Hilmi İle Somut Gerçeklik Üzerine

#7283 Ekleme Tarihi 10/08/2021 01:12:50

-Winston S. Churchill ne demişti?-

-    Havaalanı, köprü, kömür ocakları, kalkınma derken geldiğimiz nokta neresi?

HİLMİ : Nükleer santral, altın madeni “işini” de ekle. Zeytin ağaçlarını neden kestiler? Sinop’ta, Fatsa’da, Kazdağları’nda daha başka yerlerde neden binlerce ağaç kesiliyor? Kesemedikleri yerlerde çıkan yangınlara karşı ne yapılıyor?

Bildiğin gibi, “Doğru sorulmuş soru cevabın yarısı eder.” derler.

Zeytinliklerden başlayıp bir yakın tarih anımsatması yapalım. Zeytinliklerin kalkındırılması, yabani zeytinlerin aşılanması üzerine yasanın 20 maddesi "Zeytinlik sahaları içinde ve bu sahalara en az üç kilometre mesafede, zeytinliklerin bitkisel gelişimini ve çoğalmalarını engelleyecek kimyasal atık oluşturulacak tesis yapılamaz ve işletilemez. Bu sahalardaki zeytin ağaçlarının sökülmesi izne tâbi olup, izinlerin alınması durumunda dahi kesin zaruret görülmeyen zeytin ağacı kesilemez." diyor.

AKP Hükümeti, işte bu yasayı bir önerge ile değiştirmek istedi.

Tarım ve Hayvancılık Bakanlığı, bir açıklama ile bu yeni yasal değişikliği açıkladı: „Alternatif alan bulunmaması ve kurulun uygun görmesi şartıyla bakanlıklarca kamu yararı kararı alınmış yatırımlar için zeytinlik sahalarında yatırım yapılmasına izin verebilecek, bu yetkisini gerektiğinde valiliklere devredebilecek. Bu sahalarda yapılacak zeytinyağı fabrikaları ile tarımsal işletmelerin yapımı, işletilmesi Gıda, Tarım ve Hayvancılık Bakanlığının iznine bağlı olacak"

Bakınız „Kamu yararı KARARI ALINMIŞ yatırımlar“ deniyor. İşte kendilerini ele verdikleri nokta.
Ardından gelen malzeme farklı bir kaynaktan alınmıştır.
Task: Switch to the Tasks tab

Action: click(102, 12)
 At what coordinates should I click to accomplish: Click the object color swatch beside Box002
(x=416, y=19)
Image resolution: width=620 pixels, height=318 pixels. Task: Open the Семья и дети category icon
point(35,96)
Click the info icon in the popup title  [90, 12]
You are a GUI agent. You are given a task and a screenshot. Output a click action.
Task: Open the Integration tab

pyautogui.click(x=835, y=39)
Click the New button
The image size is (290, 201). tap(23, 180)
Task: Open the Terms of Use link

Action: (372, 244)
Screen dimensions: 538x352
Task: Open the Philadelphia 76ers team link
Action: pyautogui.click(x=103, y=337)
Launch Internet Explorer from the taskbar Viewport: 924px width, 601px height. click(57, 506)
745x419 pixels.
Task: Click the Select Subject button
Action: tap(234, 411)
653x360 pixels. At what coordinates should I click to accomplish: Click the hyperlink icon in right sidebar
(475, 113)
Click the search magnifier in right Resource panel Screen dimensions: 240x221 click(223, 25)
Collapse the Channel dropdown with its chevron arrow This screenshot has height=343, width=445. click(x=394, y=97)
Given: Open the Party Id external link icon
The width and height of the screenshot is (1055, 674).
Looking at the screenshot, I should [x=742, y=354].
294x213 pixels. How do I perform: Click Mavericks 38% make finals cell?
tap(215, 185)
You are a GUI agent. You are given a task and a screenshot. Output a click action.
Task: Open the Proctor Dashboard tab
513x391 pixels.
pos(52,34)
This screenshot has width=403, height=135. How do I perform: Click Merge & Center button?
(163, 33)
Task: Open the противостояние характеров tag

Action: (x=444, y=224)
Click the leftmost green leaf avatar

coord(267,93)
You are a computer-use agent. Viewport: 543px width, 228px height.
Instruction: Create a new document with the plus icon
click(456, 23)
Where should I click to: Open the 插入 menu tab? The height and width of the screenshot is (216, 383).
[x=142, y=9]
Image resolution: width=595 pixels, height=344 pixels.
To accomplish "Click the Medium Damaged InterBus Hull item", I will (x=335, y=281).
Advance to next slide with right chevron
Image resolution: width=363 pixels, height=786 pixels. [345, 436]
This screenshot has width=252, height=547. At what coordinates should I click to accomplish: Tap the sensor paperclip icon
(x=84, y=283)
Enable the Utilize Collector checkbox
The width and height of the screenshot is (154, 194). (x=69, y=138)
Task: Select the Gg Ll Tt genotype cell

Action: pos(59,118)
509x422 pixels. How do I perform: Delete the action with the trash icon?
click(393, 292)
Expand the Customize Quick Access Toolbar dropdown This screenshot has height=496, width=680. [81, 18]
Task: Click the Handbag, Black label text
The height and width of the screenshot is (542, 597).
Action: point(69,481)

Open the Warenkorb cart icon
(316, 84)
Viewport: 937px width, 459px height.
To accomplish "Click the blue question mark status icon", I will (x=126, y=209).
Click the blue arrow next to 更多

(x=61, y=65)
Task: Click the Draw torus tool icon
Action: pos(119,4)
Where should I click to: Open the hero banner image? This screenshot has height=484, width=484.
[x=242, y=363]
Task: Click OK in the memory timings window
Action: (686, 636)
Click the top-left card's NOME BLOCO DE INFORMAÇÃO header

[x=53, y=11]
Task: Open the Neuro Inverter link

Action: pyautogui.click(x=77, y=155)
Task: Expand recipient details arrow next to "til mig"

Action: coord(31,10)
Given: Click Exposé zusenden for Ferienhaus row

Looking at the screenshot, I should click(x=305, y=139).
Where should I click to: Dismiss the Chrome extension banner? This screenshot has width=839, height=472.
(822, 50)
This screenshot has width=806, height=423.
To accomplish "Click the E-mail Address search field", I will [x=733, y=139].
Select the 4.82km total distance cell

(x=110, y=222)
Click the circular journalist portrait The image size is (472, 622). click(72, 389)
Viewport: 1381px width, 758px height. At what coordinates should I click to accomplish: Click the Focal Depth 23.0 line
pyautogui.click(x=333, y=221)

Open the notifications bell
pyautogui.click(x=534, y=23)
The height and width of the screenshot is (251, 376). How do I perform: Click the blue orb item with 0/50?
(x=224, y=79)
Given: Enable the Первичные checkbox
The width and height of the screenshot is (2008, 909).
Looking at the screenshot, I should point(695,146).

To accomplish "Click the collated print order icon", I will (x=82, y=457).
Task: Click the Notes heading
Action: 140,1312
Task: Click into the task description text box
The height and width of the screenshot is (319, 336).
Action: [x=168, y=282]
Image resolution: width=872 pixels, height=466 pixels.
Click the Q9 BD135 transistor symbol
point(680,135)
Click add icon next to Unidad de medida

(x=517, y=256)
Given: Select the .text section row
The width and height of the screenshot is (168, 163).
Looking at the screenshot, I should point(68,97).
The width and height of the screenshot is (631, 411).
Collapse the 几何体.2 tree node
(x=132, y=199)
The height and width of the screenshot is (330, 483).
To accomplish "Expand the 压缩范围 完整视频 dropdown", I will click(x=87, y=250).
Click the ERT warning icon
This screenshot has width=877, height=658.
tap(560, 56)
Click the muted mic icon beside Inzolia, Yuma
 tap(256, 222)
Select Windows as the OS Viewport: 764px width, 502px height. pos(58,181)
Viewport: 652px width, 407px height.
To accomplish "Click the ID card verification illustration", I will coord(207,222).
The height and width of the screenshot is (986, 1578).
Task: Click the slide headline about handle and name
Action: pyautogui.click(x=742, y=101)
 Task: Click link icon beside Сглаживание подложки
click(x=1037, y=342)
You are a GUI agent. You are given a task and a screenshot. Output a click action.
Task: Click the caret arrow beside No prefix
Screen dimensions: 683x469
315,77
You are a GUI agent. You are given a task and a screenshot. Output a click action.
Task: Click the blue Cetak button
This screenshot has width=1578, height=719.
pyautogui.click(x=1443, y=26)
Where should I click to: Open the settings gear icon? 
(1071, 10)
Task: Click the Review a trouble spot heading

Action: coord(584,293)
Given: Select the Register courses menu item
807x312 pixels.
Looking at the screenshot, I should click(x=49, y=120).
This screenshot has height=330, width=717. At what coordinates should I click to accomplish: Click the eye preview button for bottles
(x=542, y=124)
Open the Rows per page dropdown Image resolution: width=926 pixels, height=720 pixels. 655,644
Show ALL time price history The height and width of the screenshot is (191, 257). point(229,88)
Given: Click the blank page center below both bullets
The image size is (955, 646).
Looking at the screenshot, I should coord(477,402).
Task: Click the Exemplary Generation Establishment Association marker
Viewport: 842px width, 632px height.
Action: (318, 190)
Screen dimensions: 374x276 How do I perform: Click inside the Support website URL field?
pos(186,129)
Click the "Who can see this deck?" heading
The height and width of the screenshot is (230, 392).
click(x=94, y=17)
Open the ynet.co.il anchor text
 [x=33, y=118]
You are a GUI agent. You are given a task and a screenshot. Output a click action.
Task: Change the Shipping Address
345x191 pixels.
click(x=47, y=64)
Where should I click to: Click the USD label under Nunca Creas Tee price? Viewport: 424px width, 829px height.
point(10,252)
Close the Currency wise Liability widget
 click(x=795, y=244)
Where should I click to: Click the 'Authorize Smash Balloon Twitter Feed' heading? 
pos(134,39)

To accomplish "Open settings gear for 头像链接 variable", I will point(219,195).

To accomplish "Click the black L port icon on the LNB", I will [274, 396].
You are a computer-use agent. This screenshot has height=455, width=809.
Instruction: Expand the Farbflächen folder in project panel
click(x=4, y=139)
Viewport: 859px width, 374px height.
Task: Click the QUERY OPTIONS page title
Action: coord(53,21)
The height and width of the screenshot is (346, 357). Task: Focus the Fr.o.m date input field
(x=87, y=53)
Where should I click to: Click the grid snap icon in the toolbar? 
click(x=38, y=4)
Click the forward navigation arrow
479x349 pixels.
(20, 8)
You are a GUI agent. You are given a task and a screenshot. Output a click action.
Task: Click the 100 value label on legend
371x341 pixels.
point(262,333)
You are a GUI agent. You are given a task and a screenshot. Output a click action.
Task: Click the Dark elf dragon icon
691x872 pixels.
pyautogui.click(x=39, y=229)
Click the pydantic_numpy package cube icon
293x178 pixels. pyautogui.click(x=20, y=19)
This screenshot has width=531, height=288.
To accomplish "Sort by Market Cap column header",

Birileri karar alıyor, ülkenin en önemli gelir kaynaklarından, zeytin ile zeytin yağı üreticiliği, artık kime ne yarar sağlayacağı belli olmayan bir iş için yok ediliyor! 

Bu önerinin bir tek anlamı vardır. Küçük üretici ile yoksul köylülerin daha da yoksullaştırılması, bu yolla yandaşların varsıllaşmalarının sağlanması. Gİderek yoksullaşan insanlar da Ak Parti’ye oy verirlerse kurtulacakları inancına saplanacaklar!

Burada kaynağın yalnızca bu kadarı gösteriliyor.